Why do we need so many different approaches and methods to do XAI? Simply because, like human psychoanalysis, one approach/method is not enough to capture all the required nuances of what is going on inside a deep learning model. If I were to describe your personality using results from one psychoanalysis test, it wouldn't be a good depiction of who you are. There are, in fact, many other emerging methods we have not even addressed.

We briefly mentioned that there are already several laws around the world that protect people's "right to an explanation." The "Equal Credit Opportunity Act" in the US, for example, compels creditors to provide applicants with clear reasons why their credit application was denied beyond simply quoting the creditors’ internal policies.

The European Union currently enforces their "General Data Protection Regulation," which states that a data subject has the right to have the reasons behind legal or financial decisions reached by automated systems impacting him/her clearly explained.

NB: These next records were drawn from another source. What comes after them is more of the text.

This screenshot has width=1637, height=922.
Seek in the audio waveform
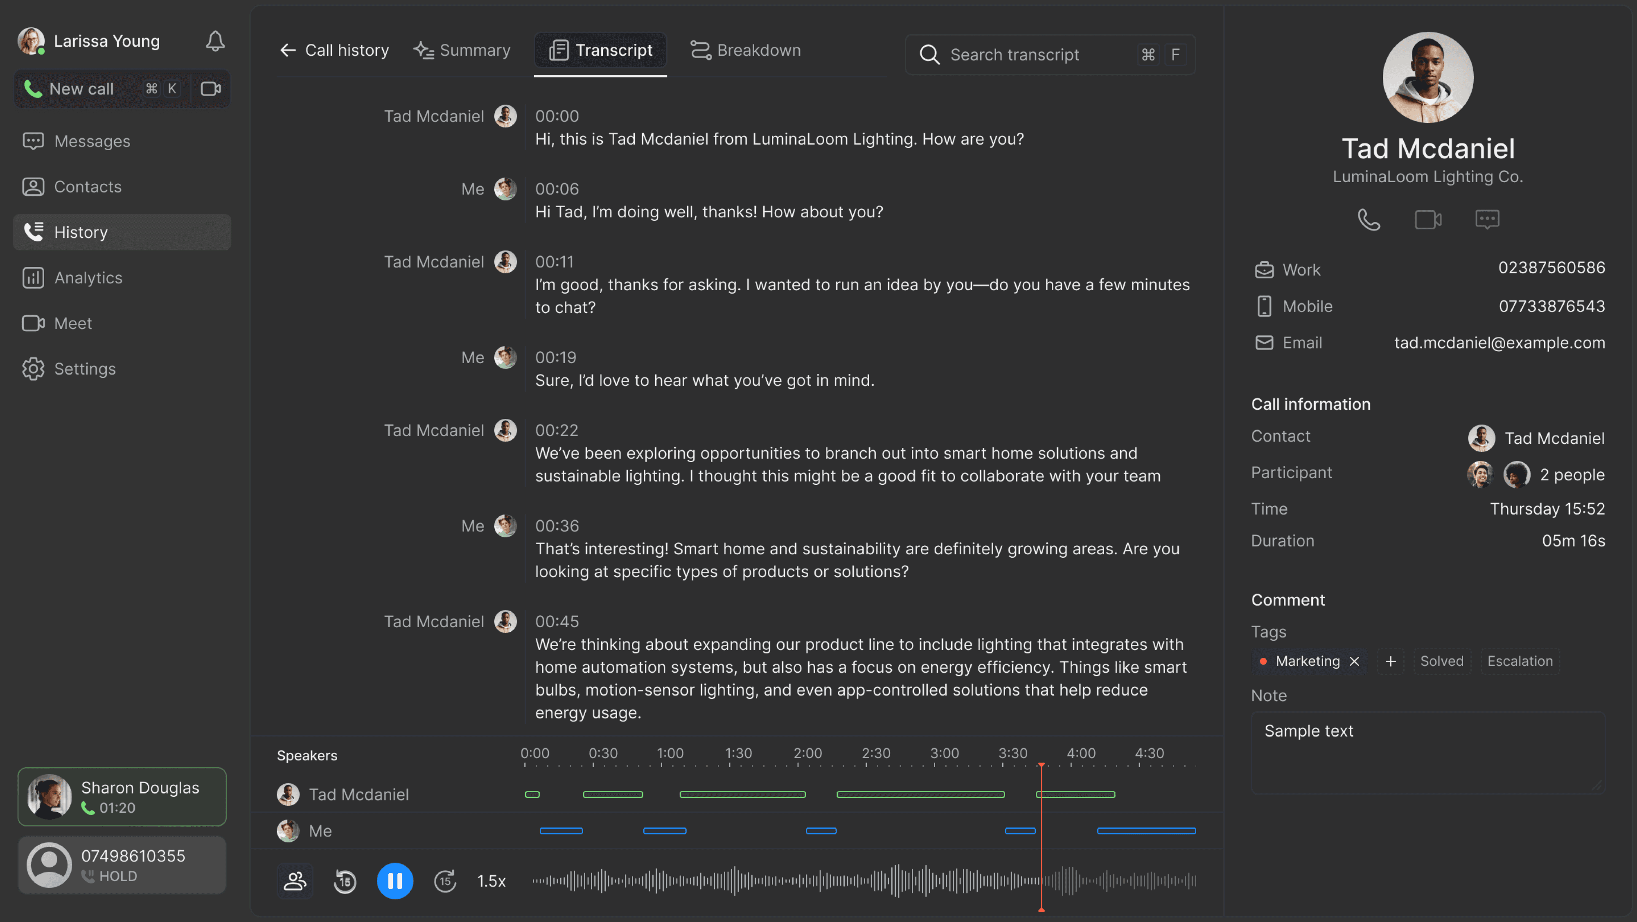coord(826,881)
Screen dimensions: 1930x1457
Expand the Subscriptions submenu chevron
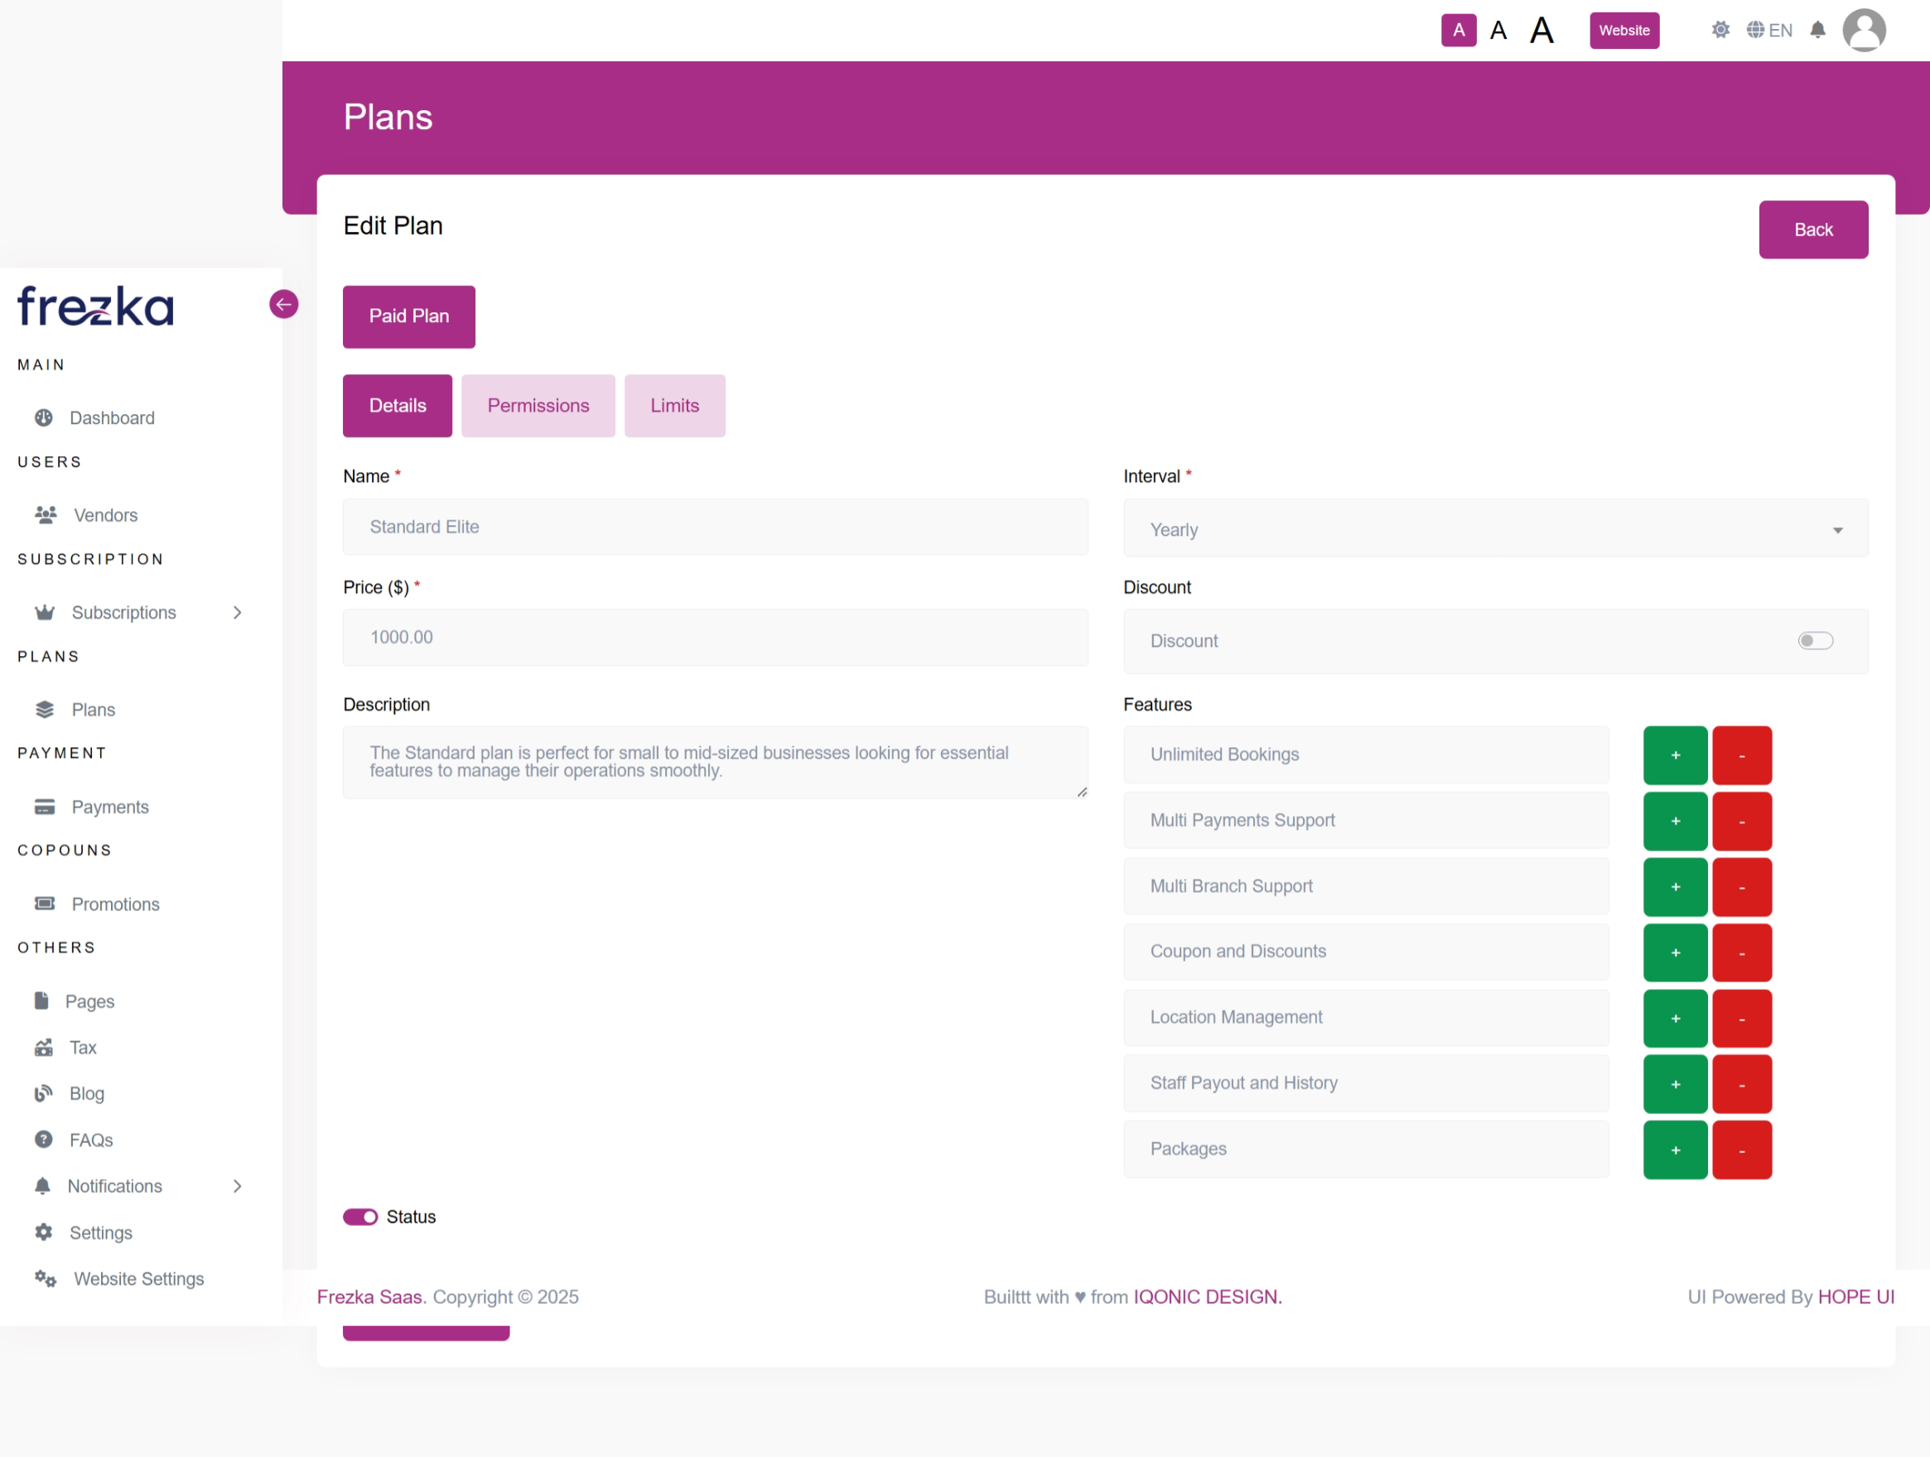[x=237, y=612]
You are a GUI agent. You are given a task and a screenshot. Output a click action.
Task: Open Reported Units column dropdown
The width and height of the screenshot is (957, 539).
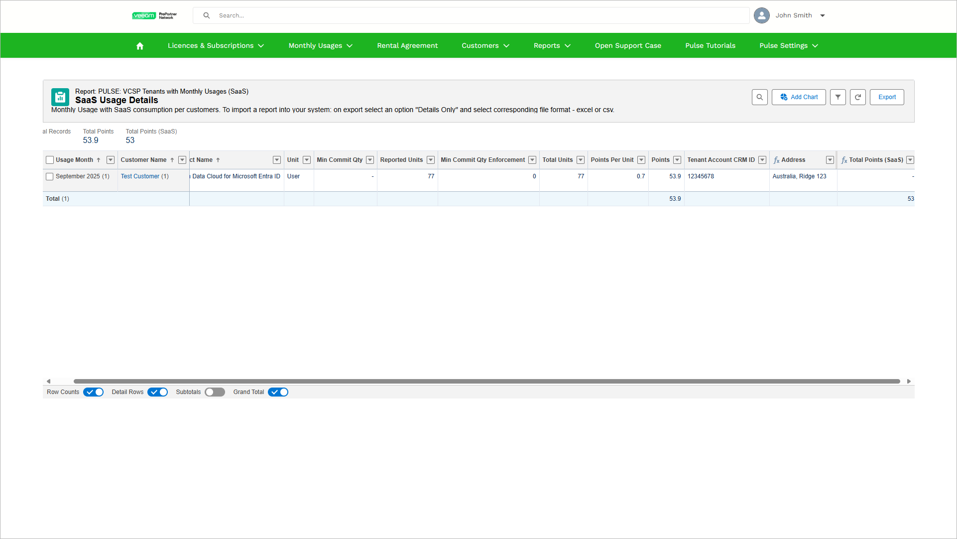tap(431, 160)
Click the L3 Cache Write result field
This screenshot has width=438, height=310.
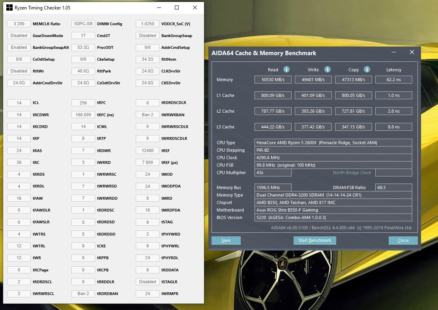click(313, 127)
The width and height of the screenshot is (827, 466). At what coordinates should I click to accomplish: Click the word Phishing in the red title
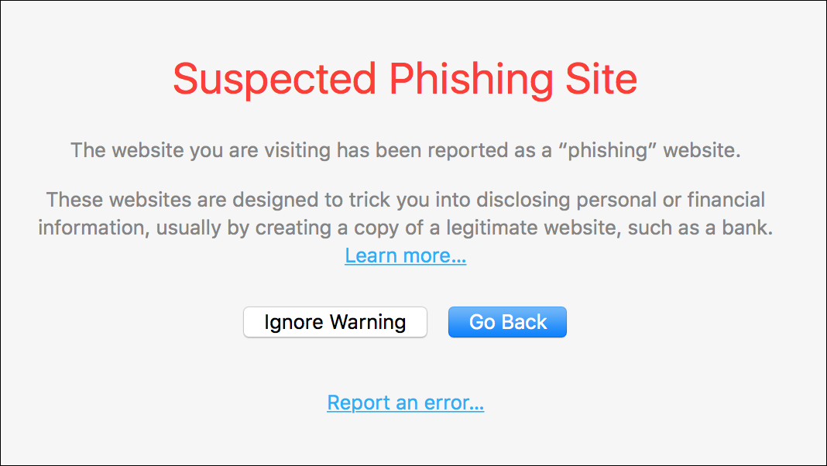(x=471, y=80)
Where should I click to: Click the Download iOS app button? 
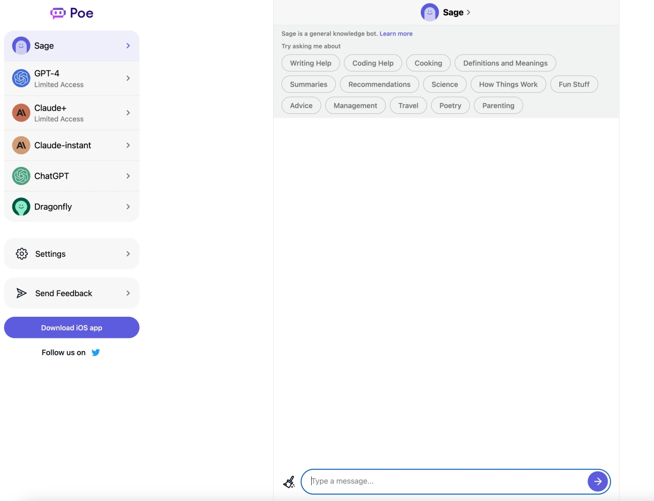coord(71,328)
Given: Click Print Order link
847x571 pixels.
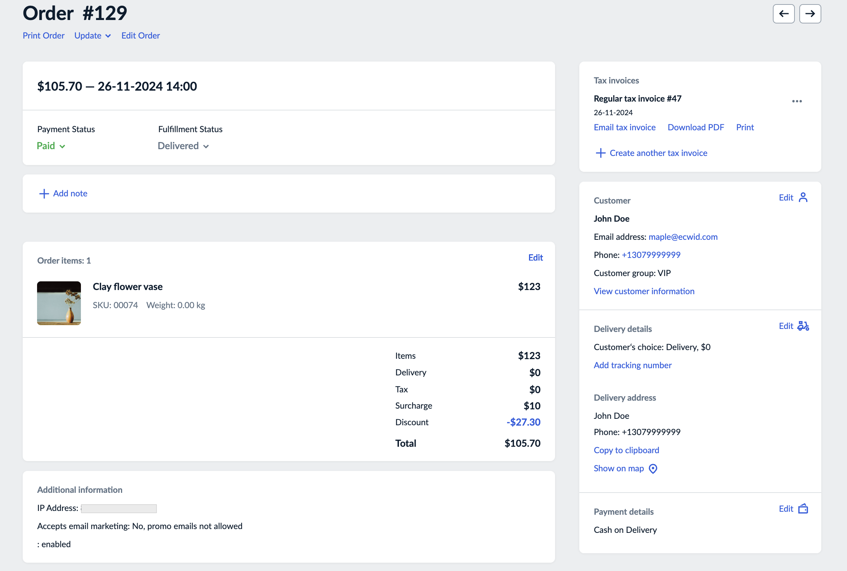Looking at the screenshot, I should pyautogui.click(x=43, y=35).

Lastly, France's "Digital Republic Act" regulates legal and administrative decisions made by public sector organizations about an individual, where the decision-making process need not be fully automated, giving the individual a right to a clear explanation of the details behind the entire process.


XAI is becoming essential in many areas. In the future, all AI systems will be able to explain the reasoning behind their decisions. In some cases, their chain of reasoning may be so long that it will be well beyond any human's capacity to understand, but still, it can be summarized and allow us to understand how these mechanisms work. I think that the industry is advancing in the right direction, however, there is still a lot of work to be done.